La redirección de las verticalidades convencionales en el arte, en el drama y, por supuesto, en el cine, en el marco de un mundo que procura desarmar mucha de la hegemonía fundamental del mundo. En los terrenos de la comedia, la farsa y a veces en esa frontera, el sueco Ruben Östlund ha emergido con potencia en la representación de unos vicios humanos que durante mucho tiempo se han mantenido en las tinieblas propias de lo considerado normal. En la década anterior, Östlund consiguió una posición de relevancia en esa toma de consciencia, desnudando con sus farsas cómicas y sus comedias fársicas la estructura de auténtica opresión que sostiene al mundo. El cineasta sueco está de vuelta con una nueva observación del mundo, está vez sobre la estructura misma de las clases sociales, sobre la toma y el ejercicio del poder. En ‘Triangle of Sadness’ (2022), cuenta la historia del viaje en crucero que emprenden Carl (Harris Dickinson), un modelo en ciernes, y Yaya (Charlbi Dean) una influencer en auge. En el crucero se encuentran con diferentes magnates que van desde el negocio de la venta de granadas de mano hasta la venta de mierda (fertilizante), como Dimitry (Zlatko Buric), un ruso capitalista que conecta especialmente con el capitán del crucero (Woody Harrelson), un gringo marxista. Pero la deriva, metáfora del mundo, invertirá la escala social propia del submundo paradigmático de esa embarcación de lujo.
En la calma de esta navegación, flota el aburrimiento de la desidia, la vanidad y la egolatría, los celos y la envidia, y sobre todo la vulgaridad de un clasismo de nobleza estancada y al mismo tiempo moderna. Östlund sitúa a sus personajes con la perspectiva de las distancias en castas de ese submundo, con los empleados respondiendo a los antojos humillantes de los ricos. Justo cuando están por darse un festín hedonista en esa moral con total aceptación, el mar cambia la inclinación de las relaciones de poder, las subvierte para ponerlas de cabeza, para lanzar la mierda (no el fertilizante), de regreso por la precariedad de las tuberías de los desechos. En esa asfixia de la embriaguez, en esa indigestión de lo patético, las voces emergen como fantasmas en medio del pequeño apocalipsis y poco a poco la oscuridad plena lanza a los ricos con su desnudez a un nuevo mundo por fundar, en donde pasará factura el abandono de sí mismos y la justicia se replanteará en el salvajismo del instinto, de lo primario.

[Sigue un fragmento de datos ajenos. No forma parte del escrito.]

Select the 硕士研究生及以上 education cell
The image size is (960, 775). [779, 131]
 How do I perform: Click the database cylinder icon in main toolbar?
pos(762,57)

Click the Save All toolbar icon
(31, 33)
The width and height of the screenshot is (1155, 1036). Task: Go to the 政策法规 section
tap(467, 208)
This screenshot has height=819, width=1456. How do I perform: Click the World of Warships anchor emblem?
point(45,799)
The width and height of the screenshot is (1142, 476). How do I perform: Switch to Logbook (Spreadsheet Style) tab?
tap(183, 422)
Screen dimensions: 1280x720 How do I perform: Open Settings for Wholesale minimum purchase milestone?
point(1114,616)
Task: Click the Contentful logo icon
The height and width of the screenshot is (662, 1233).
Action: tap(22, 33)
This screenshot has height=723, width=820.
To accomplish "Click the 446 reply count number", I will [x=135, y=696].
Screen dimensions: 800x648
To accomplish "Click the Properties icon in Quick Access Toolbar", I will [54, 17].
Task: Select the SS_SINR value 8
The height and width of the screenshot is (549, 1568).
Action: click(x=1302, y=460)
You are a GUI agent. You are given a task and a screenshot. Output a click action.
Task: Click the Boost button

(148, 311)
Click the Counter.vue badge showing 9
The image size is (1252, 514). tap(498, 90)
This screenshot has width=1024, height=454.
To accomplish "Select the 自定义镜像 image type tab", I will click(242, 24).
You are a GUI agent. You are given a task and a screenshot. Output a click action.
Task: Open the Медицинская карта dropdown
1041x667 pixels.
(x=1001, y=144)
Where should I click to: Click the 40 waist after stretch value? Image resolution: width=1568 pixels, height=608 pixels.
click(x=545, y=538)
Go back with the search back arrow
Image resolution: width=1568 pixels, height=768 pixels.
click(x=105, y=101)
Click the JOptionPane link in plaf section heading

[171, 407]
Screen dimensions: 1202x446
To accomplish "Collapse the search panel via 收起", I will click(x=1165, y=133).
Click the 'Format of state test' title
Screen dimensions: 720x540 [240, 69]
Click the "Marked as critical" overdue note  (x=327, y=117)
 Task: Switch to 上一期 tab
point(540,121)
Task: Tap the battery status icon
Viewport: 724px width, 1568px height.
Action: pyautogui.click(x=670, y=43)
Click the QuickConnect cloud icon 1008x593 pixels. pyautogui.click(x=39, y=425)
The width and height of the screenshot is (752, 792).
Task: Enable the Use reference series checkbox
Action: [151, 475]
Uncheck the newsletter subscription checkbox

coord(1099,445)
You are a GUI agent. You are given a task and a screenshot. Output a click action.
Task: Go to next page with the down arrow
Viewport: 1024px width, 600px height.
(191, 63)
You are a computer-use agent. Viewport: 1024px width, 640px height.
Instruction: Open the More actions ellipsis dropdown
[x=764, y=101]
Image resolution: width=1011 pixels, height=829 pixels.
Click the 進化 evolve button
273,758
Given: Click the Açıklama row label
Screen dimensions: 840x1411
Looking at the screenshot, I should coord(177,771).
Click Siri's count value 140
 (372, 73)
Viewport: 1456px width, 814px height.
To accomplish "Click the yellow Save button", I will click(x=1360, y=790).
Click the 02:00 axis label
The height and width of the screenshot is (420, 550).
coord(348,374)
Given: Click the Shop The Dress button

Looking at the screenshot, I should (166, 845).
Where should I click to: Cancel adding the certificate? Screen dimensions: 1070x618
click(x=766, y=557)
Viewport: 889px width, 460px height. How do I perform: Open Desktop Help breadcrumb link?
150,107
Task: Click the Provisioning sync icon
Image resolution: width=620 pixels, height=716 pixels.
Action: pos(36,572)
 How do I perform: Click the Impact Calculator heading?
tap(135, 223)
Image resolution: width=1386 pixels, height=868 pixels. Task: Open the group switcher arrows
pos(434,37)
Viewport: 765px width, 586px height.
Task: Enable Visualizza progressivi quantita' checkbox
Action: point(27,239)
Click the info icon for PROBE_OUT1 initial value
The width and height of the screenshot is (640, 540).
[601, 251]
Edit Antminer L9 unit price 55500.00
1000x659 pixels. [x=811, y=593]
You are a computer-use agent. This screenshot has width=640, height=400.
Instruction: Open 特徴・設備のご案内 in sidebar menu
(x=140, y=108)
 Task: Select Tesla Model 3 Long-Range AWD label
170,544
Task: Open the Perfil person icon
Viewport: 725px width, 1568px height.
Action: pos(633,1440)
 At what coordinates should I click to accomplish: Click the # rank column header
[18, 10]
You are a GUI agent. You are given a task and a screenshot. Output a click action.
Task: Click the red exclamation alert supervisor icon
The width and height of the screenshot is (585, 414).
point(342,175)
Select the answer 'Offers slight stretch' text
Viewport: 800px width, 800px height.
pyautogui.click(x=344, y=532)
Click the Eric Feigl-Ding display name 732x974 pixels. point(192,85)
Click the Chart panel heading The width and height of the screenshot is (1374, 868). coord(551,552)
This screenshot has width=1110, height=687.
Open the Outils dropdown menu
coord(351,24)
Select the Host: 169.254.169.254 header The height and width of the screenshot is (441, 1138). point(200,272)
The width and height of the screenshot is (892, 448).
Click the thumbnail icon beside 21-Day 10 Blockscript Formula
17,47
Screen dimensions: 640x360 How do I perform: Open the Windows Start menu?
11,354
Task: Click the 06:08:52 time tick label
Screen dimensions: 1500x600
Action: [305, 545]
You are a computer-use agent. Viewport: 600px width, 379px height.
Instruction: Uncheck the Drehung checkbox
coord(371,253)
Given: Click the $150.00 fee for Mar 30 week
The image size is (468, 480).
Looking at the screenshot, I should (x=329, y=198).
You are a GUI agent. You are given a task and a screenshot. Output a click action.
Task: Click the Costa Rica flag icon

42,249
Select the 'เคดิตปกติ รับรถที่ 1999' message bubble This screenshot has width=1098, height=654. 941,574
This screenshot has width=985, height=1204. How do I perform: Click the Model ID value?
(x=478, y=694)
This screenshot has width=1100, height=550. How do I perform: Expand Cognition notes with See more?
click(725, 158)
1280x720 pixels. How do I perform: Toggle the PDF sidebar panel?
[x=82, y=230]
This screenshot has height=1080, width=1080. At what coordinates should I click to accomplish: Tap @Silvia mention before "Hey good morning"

El espíritu didáctico y descriptivo de la estructura que desgarra Östlund no se plantea ningún tipo de concesión al meter el cuchillo que destripa una naturaleza brutal de las relaciones humanas, especialmente vistas desde una perspectiva siempre de colonia, de feudo arbitrario construido sobre un poder que se comprende que ha surgido de la arbitrariedad, de la deshumanización en el ejercicio del poder. Es una película que intenta trazar las direcciones de diferentes reivindicaciones, sobre la firmeza de un concepto simbólico sólido como lo es el crucero, con todas sus distancias abismales, como si fuera un Titanic reconvertido en un esperpento apocalíptico. Así es como se disciernen los ricos y los pobres, los hombres y las mujeres, las pieles claras y las pieles más oscuras, hasta que esa especulación construye un escenario en el que las intenciones no apuntan al moralismo, no pretender reparar la justicia, sino ejecutar una venganza, desahogar un resentimiento, sin que importe la desembocadura de esa furia contenida por siglos. Las emociones son las propias de la supervivencia, pero también las de un caos rebelde que no puede ni quiere ser reencauzado, pero del cual nadie puede decir que no tiene explicaciones ciertas.